Nazi Ghost Train: Evasion, Betrayal and Escape in Occupied Europe

The true story of how more than 1,400 men and women of the Resistance, SOE agents, and airmen from Britain, the US and Canada were saved from death in a concentration camp by the courage and cunning of a small group of Belgian civilians.

Nazi Ghost Train unfolds in a pulse-pounding narrative, describing the terror of being shot down on bombing missions, the fight to stay free and alive with the Gestapo on your trail, and the gut-wrenching horror of betrayal.

From the opening scenes inside a B-17 when it is pounced on by an enemy fighter to the final desperate hours on the ‘Ghost Train’, this fight for survival will keep readers turning the pages long after they should have flicked out the light.

Drawing upon a wealth of primary sources and extensive interviews, Nazi Ghost Train brings to life a cast of unforgettable characters, including:

* Airmen such as Ted Kleinman, a Jew who risked his life to work with the armed resistance; Henry Wolcott, a Liberator pilot who dropped secret agents behind the lines and embarked on a cat-and-mouse game of life and death with the Nazis seeking to track him down; and fighter pilot Bill Grosvenor who was nearly driven to suicide by Gestapo torture.

* Fascinating young Resistance heroines such as Michou Dumon, who ordered an attempt to kill one traitor and escaped to London to expose another to British intelligence; Berthe DuBasters who, despite having to bring up two young children alone, risked her life every day of the occupation to hide Allied soldiers and airmen; and Françoise Labouverie, who gathered intelligence on German radar until a Nazi officer dedicated a detective unit to track her down.

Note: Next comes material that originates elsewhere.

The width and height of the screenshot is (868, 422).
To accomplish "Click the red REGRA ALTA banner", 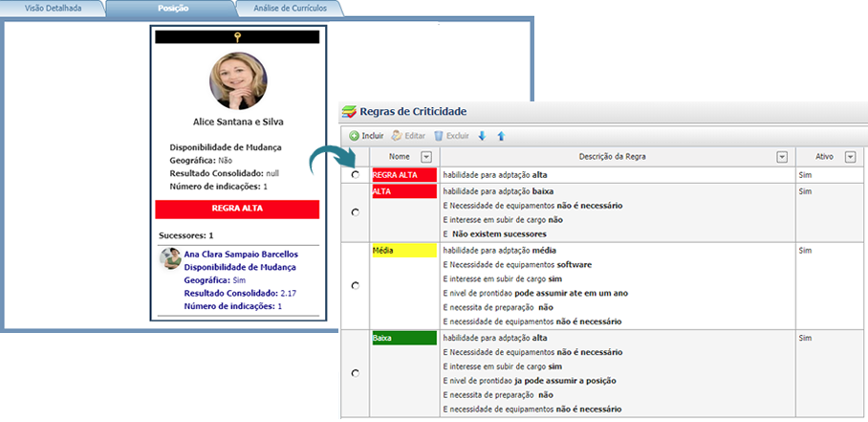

* SOE’s François Reeve, who killed one suspected informer but was caught in a trap laid by another; and Belgian businessman Gaston Masereel, who planned to parachute into his homeland as an SOE agent. Badly hurt when his plane was attacked, he killed all four German soldiers who came to arrest him.

And our story has a villain every bit as keenly drawn and despicable as any in a spy thriller: the most heartless double agent of all, Prosper Dezitter, a traitor of such audacity and means of disguise that he came to be seen as an almost mythical bogey man. A life-long criminal, convicted rapist and swindler, he enlisted the aid of his Spanish-born mistress to create a false network of helpers to ensnare airmen and résistants. It was a process which made Dezitter a millionaire.

These stories weave together until – with liberation a heartbeat away – the Belgian patriots, Allied airmen and agents are roused from their prison cells and loaded onto cattle trucks.

The audacious act of resistance which followed over the next 48 hours was to go down in legend as the story of le train fantôme, the ‘Ghost Train’. The local people went into action to stop the train: railwaymen sabotaged locomotives and blew up railway lines; the armed resistance threatened to attack a German hospital train if the prisoners were not released; and the train driver – with three machine guns pointed at his back – drove the 32-wagon train headlong into a corner and forced the carriages to jump the track.

Book Details:

  • Author: Greg Lewis
  • On Submission
  • All rights are available
Greg Lewis

Greg Lewis

Greg Lewis is a writer and television producer/director who has written extensively about espionage, resistance and the Second World War. His book, Defying Hitler (written with Gordon Thomas) was published by Penguin Random House and was a top-five pick in both USA Today and the New York Post. It was described by New York Times bestselling author Alex Kershaw as a “terrifying and timely account of resistance in the face of the greatest of evils”. Shadow Warriors has been published in five countries and was optioned for a film/mini-series. Clare Mulley (Agent Zo, The Women Who F...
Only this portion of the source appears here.